A three-judge panel of the 9th U.S. Circuit Court of Appeals in San Francisco is weighing an attempt by the National Rifle Association to overturn Sunnyvale's voter-approved ban on firearms magazines that hold more than 10 rounds.
The NRA has argued that Sunnyvale's law, passed a year ago, infringes on the Second Amendment right to keep and bear arms. The organization lost preliminary rounds in the legal fight when U.S. District Court Judge Ronald Whyte refused to grant a preliminary injunction to stop enforcement of the law and the U.S. Supreme Court declined to block the law pending appeal.
NRA attorney Erin Murphy, representing a group of Sunnyvale gun owners, told a three-judge panel on Monday that the Second Amendment protects ownership of large magazines.

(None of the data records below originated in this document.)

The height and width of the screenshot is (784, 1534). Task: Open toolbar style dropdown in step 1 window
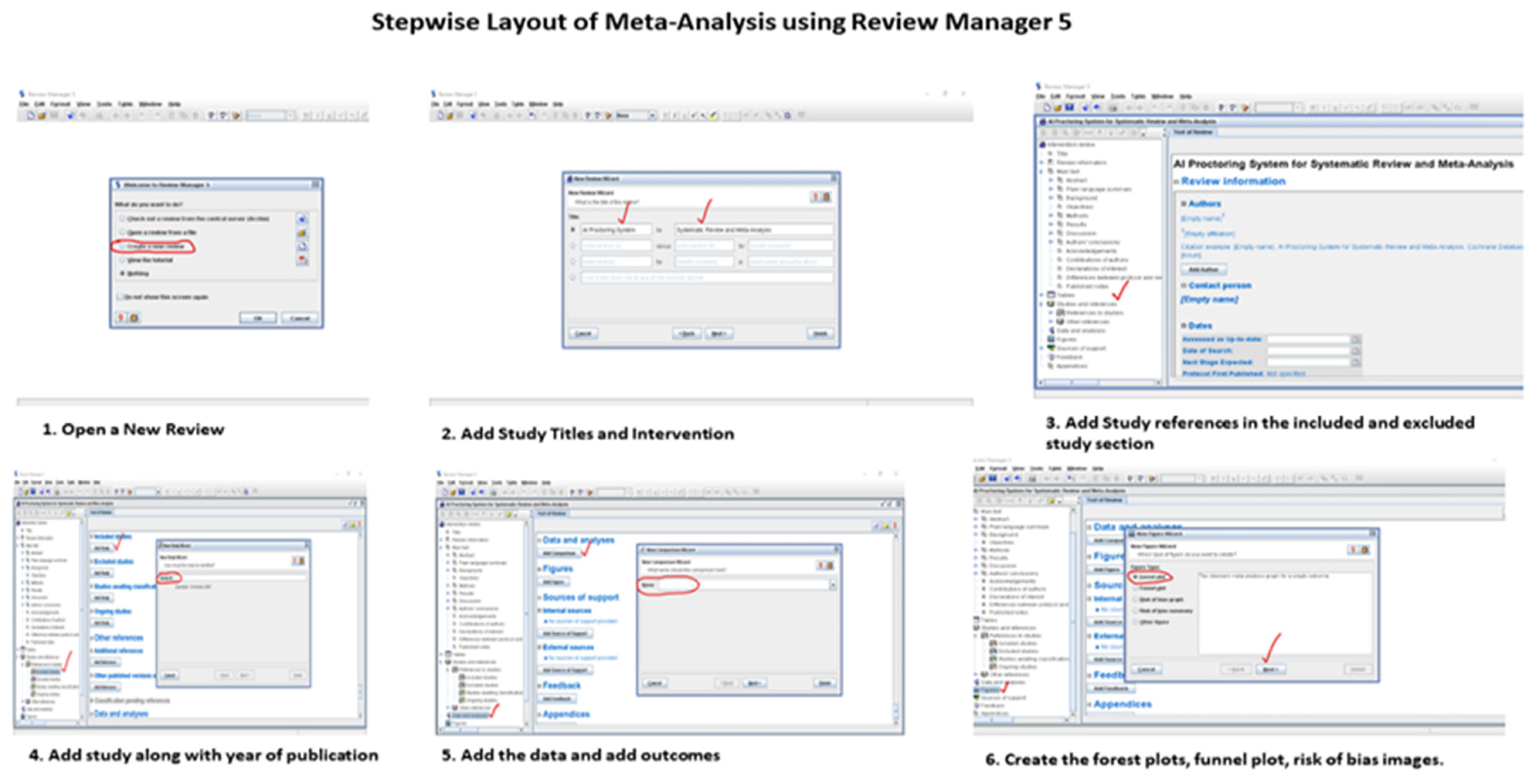pos(290,115)
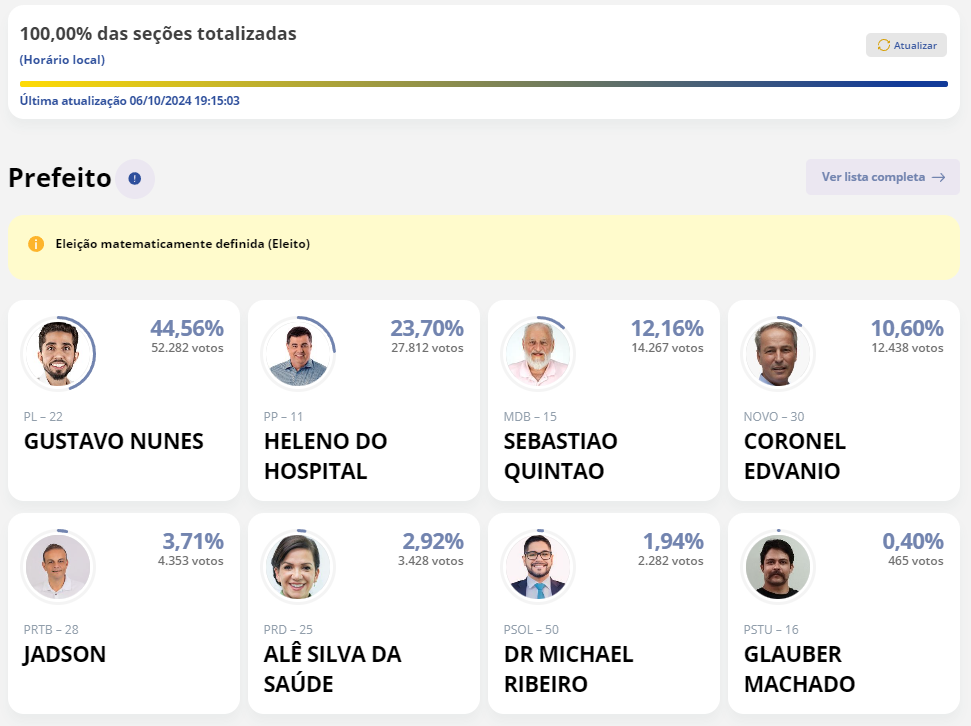
Task: Select Heleno do Hospital candidate photo
Action: tap(298, 353)
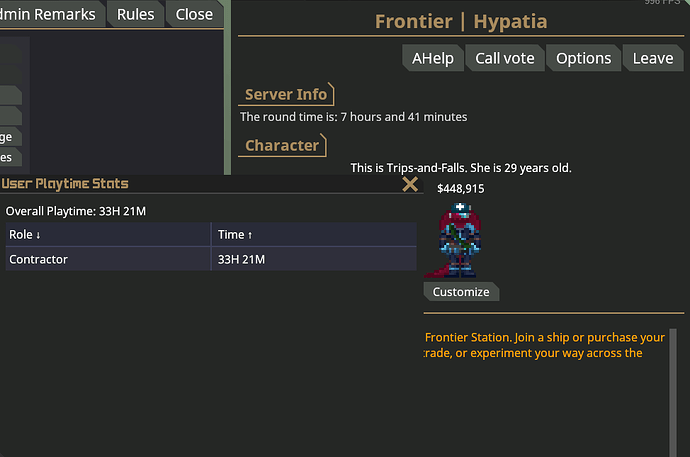Open the AHelp admin help button
The image size is (690, 457).
(x=433, y=58)
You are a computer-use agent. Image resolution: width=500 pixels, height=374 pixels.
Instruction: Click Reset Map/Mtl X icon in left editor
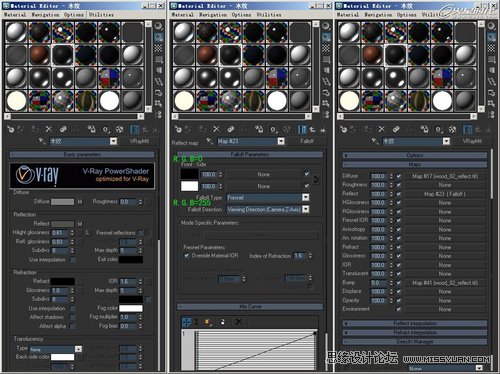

"Once something's within the scope of the Constitution, you can't flatly prohibit it and that's what this law does," Murphy told judges Michael Hawkins, Johnnie Rawlinson and Barbara Lynn. She called the ban on magazines that hold more than 10 rounds of ammunition an "extreme measure."
Attorney Roderick Thompson, representing Sunnyvale in the case, noted that voters approved the law after several highly publicized mass shootings involving firearms with large-capacity magazines. He argued the ordinance simply fills a gap in an existing state ban on selling, making and transporting magazines that hold more than 10 rounds.